Loving and caring for a cat also means educating yourself about their health and wellbeing. Sometimes problems can arise with your cat and you should know a little about what to do and be prepared. Although cats are more independent than dogs, we still need to be on the lookout for health changes. Especially since they are masters at hiding them. Here are some common eye issues cats can have and what to do about them.
In no particular order, the following are seven of the most common eye issues in cats…
Conjunctivitis is a common eye issue seen a lot in veterinary clinics. Breaking it down, “itis” means inflammation, and “conjunctiva” is the pink tissue under the eyelids, together it means inflammation of this tissue. Causes can be from bacterial to viral infections caused by Herpes viruses or allergies. It can cause discharge and swelling. See “Why Does My Cat Have Eye Discharge?” for more information.
Ulcers on the cornea of the eye can be painful, cause squinting and eye discharge as well. They can be caused by several different things, even a cat’s whiskers if they are curling towards the eye. Corneal ulcers should be taken seriously as they can lead to corneal scarring and are painful.
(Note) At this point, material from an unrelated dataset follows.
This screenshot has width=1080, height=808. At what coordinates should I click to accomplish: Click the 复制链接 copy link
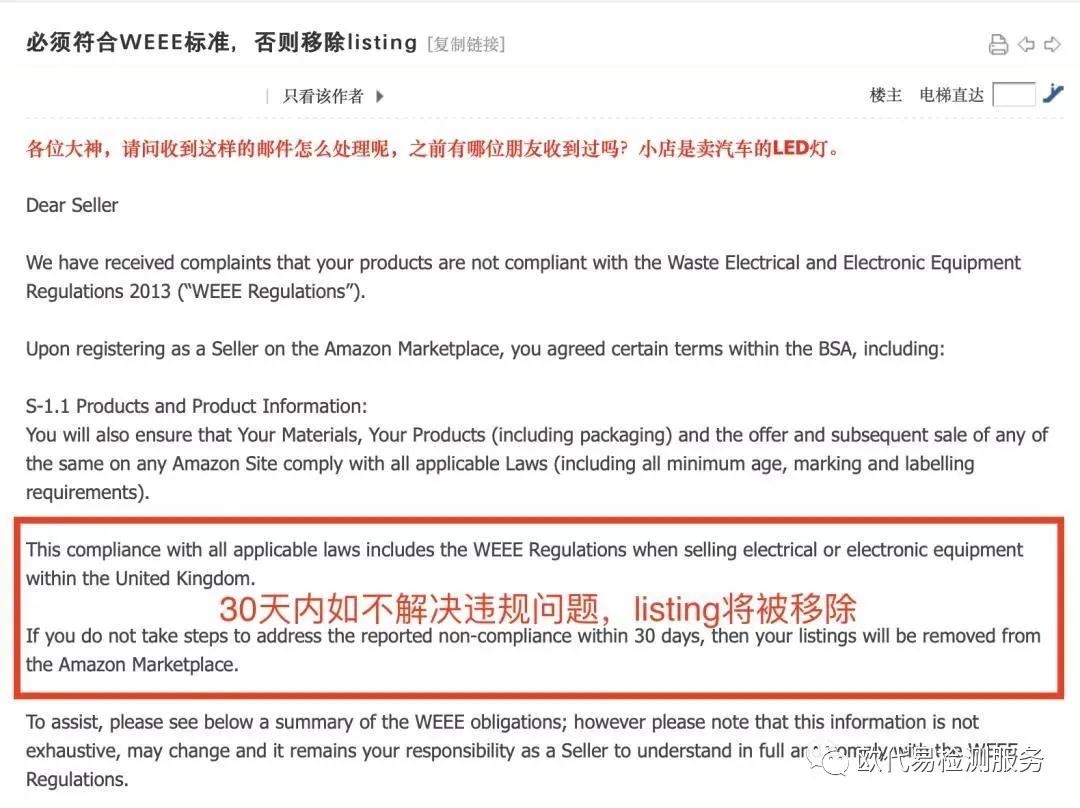tap(466, 44)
Entropion is an issue with the eyelids themselves. This condition refers to the eyelids rolling in towards the eye. This condition can cause irritation and even corneal ulcers. Entropion is a condition that isn’t seen as much in cats as dogs but can be treated surgically by training the eyelid to form the way it is supposed to.
Small growths can form on the eyelids of cats. Sometimes they stay small enough not to cause other issues except being unsightly. However, if you see a growth on your cat’s eyelid, it should be watched closely for growing and causing any irritation to the eye itself.
Did you know cats can get glaucoma? It’s true and it is a serious condition. Glaucoma is extremely painful and needs to be treated as soon as possible. Some cats even need their eyes removed when diagnosed with glaucoma. If you feel like your cat’s eyes are swollen or “bugging out” of their head, contact your veterinarian.
Cataracts can also occur in a cat’s eye, and these can cause blindness and can be seen as cats age. A cloudy appearance can occur in the eye. Crazy enough, veterinary specialists are removing these cataracts from pets. Keeping up on yearly and semi-yearly exams can help keep an eye on these.
Unfortunately, accidents can happen involving the eye. Clinics can see some pretty gruesome eye injuries from catfights to being attacked by a dog. Sometimes they can save the eye, other times, it needs to be removed.
If you think your cat has any of the above eye issues, the first step is always to call your veterinarian for an exam. They will perform tests needed to lead to a diagnosis such as a fluorescein stain or intraocular eye pressure, which will then help them find the right treatment for your cat. Be observant for changes and alert your vet. The sooner the issue is found, the sooner the treatment can start.